Golden State vs New Orleans is not a particularly surprising result, with the warriors taking it easily. The pelicans only have a 40.8% chance to win at home, so out of all the 4-1 results, this one is most likely to be a 4-0 sweep. Portland vs Memphis, on the other hand, is a surprising result because Memphis has the better regular season record and HCA in the series, but portland gets away with a slight advantage. Both teams average ~99 points at home when looking at adjusted offense, but Portland has a 2 point advantage in adjusted offence on the road. This prediction however lies on shaky ground as Portland has lost one of their best defenders in Wesley Matthews to injury for the season. Without getting too much into match-ups and straying from the statistics, no Shooting Guard from Memphis will be able to take advantage of that. Regardless, this prediction is reasonably valid as Memphis has been on a long streak of mediocrity lately.

The result of Houston vs Dallas is not particularly surprising, but the fact that it predicts such a close series is intriguing. Both teams have potent offences that average over 100 PPG at home and on the road, and they both have average to subpar defense. The advantage eventually falls to Houston because of Dallas’ -3 defensive impact on the road.

Finally in the West, Clippers vs San Antonio promises to be a close match-up, the model predicts the Clippers to take it 52.7% of the time, which is hardly a conclusive result. Both teams have been on a surge in the second half of the season, so that factor cancels out in this match-up. Over in the East, Atlanta vs Brooklyn looks to be an easy victory for the Hawks, taking a 4-1 win. They also have a 67.6% WP against the Nets in Brooklyn, so this is also quite likely to be a 4-0 sweep.

● **Record excerpts**
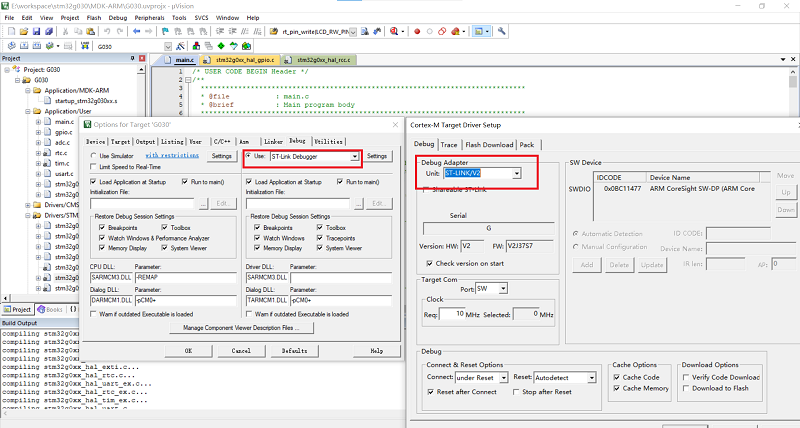This screenshot has height=428, width=800.
Task: Select the Use Simulator radio button
Action: [x=92, y=156]
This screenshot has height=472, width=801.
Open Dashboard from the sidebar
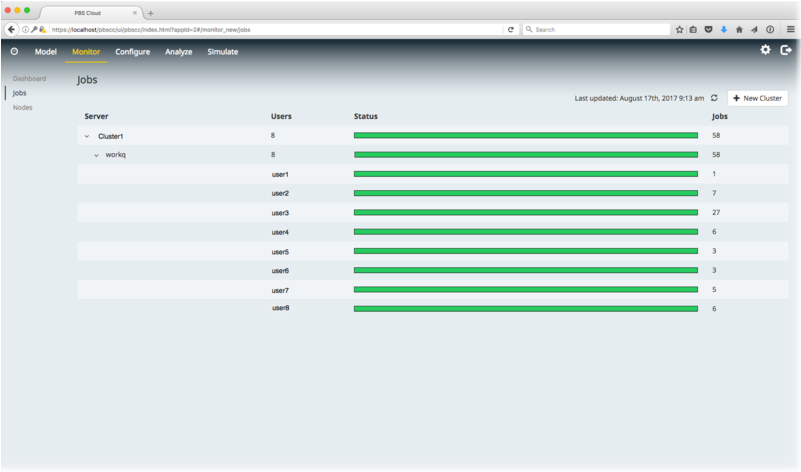[x=29, y=78]
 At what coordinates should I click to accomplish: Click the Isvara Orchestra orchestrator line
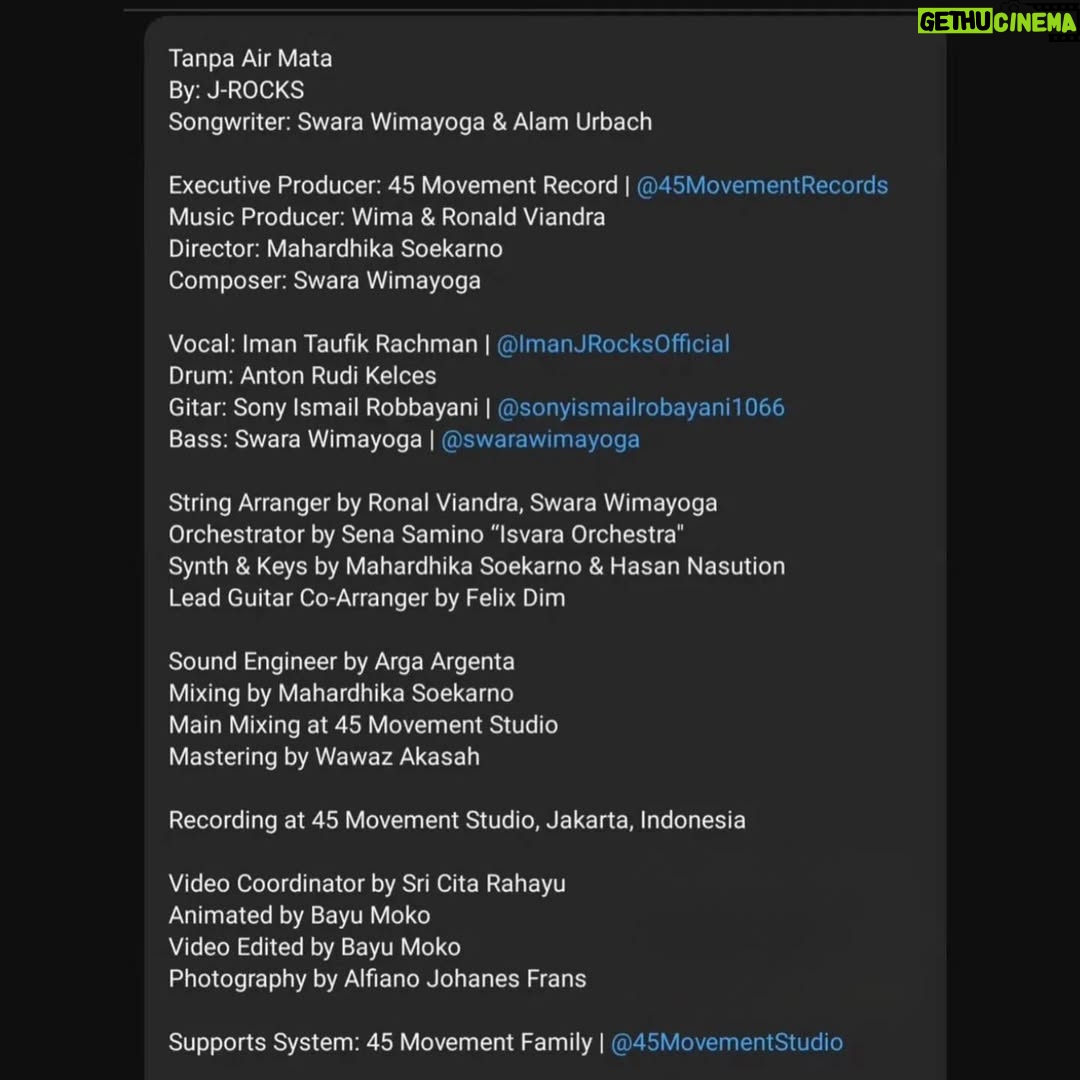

● **To-do list**
**1)** Reproduce the playoff predictions text from "The result of" to "quite likely to be a 4-0 sweep.".
**2)** Answer these questions using the playoff predictions text:
(a) What chance do the Pelicans have of winning at home?
(b) Which Portland player was lost to injury for the season?
(c) How often does the model predict the Clippers will beat San Antonio?
**3)** Summarize the playoff predictions text in two sentences.

● **Answer set**
**1)**
The result of Houston vs Dallas is not particularly surprising, but the fact that it predicts such a close series is intriguing. Both teams have potent offences that average over 100 PPG at home and on the road, and they both have average to subpar defense. The advantage eventually falls to Houston because of Dallas’ -3 defensive impact on the road.

Finally in the West, Clippers vs San Antonio promises to be a close match-up, the model predicts the Clippers to take it 52.7% of the time, which is hardly a conclusive result. Both teams have been on a surge in the second half of the season, so that factor cancels out in this match-up. Over in the East, Atlanta vs Brooklyn looks to be an easy victory for the Hawks, taking a 4-1 win. They also have a 67.6% WP against the Nets in Brooklyn, so this is also quite likely to be a 4-0 sweep.

**2)**
(a) 40.8%
(b) Wesley Matthews
(c) 52.7% of the time

**3)** Golden State is expected to beat New Orleans easily, while Portland's slight edge over Memphis is a surprise, though it rests on shaky ground after Wesley Matthews was lost to injury. Houston is favored in a close series with Dallas, the Clippers and San Antonio look evenly matched, and Atlanta is expected to beat Brooklyn easily.